Nyota Minerals Limited ("Nyota" or the "Company")

 

TULU KAPI GOLD PROJECT TO PROGESS TO PRE-FEASIBILITY STUDY

 

Preliminary Economic Assessment Study ("PEA")

 

·; Preliminary Economic Assessment ("PEA") completed to NI 43-101 standards by SRK Consulting UK Limited ("SRK");

 

·; Completion of the PEA enables Nyota to progress its application to convert Tulu Kapi exploration licence to mining licence;

 

·; Economics show positive returns for a combined open pit and underground mine to feed a 2 million tonnes per annum ("mpta") processing plant;

 

·; Positive PEA outcome enabling immediate progression to the preparation of a Pre-Feasibility Study ("PFS") for the Tulu Kapi Project;

 

·; The PEA identified production, both from an open-pit operation and an underground decline:

 

·; Life of Mine ("LoM") is expected to be in excess of 9 years.

 

Resource Upgrade

 

·; Significant increase in confidence in the Tulu Kapi orebody with an Independent Mineral Resource estimate of 707,000 ounces of gold ("oz Au") upgraded from the Inferred category to the Indicated category and an additional 482,000oz Au of Inferred Mineral Resource.

 

 

Nyota is pleased to announce that it has received a positive Preliminary Economic Assessment ("PEA") from SRK Consulting (South Africa) (Pty) Ltd. ("SRK") for the first phase of development of the Tulu Kapi Gold Project located in Western Ethiopia ("the Project").
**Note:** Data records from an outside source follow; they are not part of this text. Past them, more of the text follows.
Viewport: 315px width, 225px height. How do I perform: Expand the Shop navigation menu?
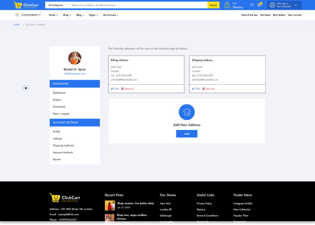point(67,15)
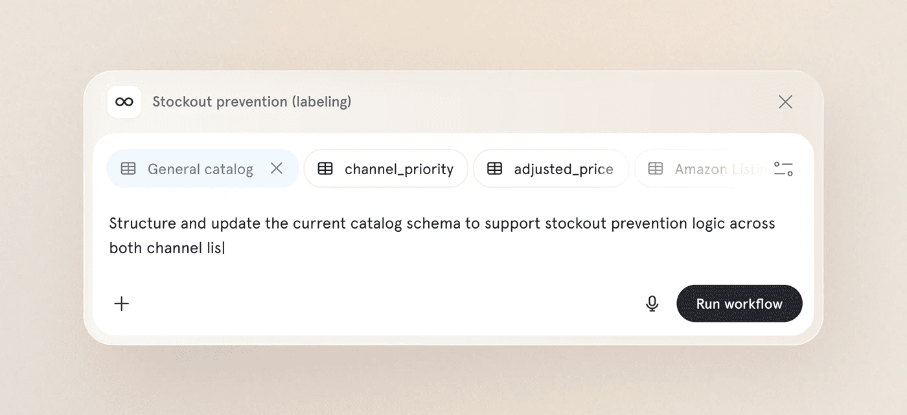Remove the General catalog chip
907x415 pixels.
(277, 168)
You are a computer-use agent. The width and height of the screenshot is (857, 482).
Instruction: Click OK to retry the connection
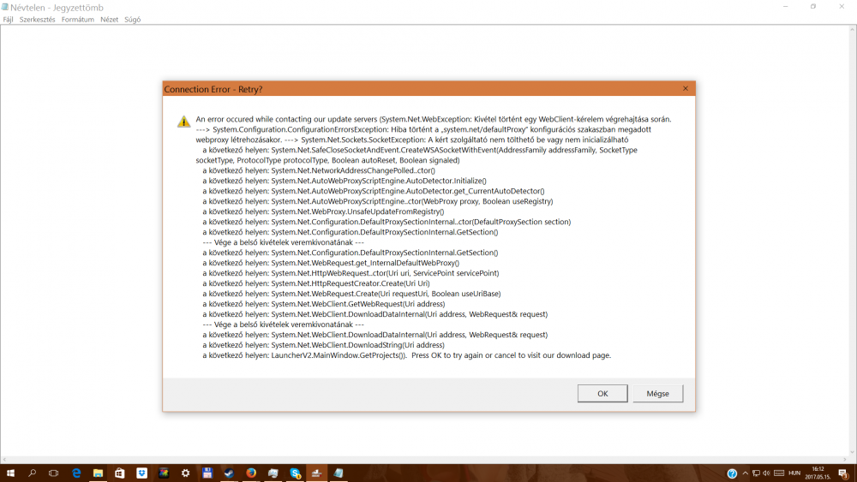pyautogui.click(x=602, y=393)
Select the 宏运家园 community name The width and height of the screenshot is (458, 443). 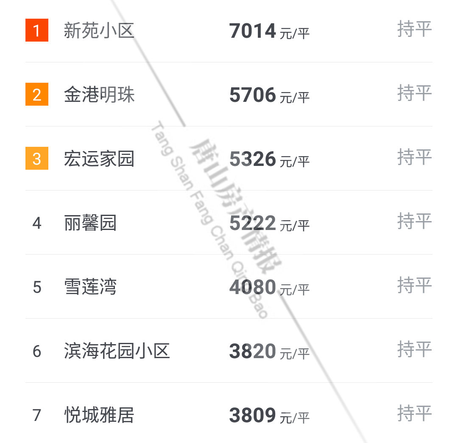(x=99, y=159)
An updated Resource Model has also been completed by SRK Consulting (UK) Limited.

 

Preliminary Economic Assessment ("PEA")

 

The key conclusions of the PEA include:

 

·; Positive economic outcome for production from a combination of the current open pit and recently discovered underground Mineral Resources;

 

·; Technically and economically feasible based around optimisation of mining and processing based on a central processing plant with capacity of 2 mtpa;

 

·; SRK assumes a Carbon in Leach ("CIL") processing methodology and all the operating costs, capital costs and associated recoveries are based on this process flow route;

 

·; Provisional capital cost of US$199.8 m and operating costs of US$14.50/t for open pit mining and processing and US$35.83/t for underground mining and processing to be optimised during the PFS;

 

·; Full economics will be announced on completion of all Ethiopian Government formalities relating to the mining licence application process

 

·; PEA recommendations:

 

§ drilling of the high-grade Feeder Zone at depth to define additional ounces to add to the mineable gold resource in the short-term;

§ the Tulu Kapi plant has the potential to become a central processing plant to which feedstock from proximal gold targets can be delivered. These targets should be explored as a priority; and

§ the selection of an engineering company to assist with the immediate progression to PFS.

 

Open pit and underground mining

 

Early-stage resource definition focussed on the development of an open pit operation based around three shallow dipping lode structures. The recently discovered high-grade Feeder Zone has been shown to be viable as an underground mining operation and has been included in the current PEA and will be included in the future development strategy for the Project.

 

At present, the bulk of the underground resource in the PEA relates to mineralisation situated above the Feeder Zone. Modelling has demonstrated that the inclusion of high-grade underground feed during the early years of production enhances Project economics.

 

Initial studies suggest that Lodes 3 and 4, due to their grade, considerable width and continuity have the potential to be developed into underground resources accessed from the same decline. Ore body dimensions appear to favour a bulk mining method suitable for a wide orebody which offers further scope for the delivery of higher grade feed to the processing plant right from commissioning.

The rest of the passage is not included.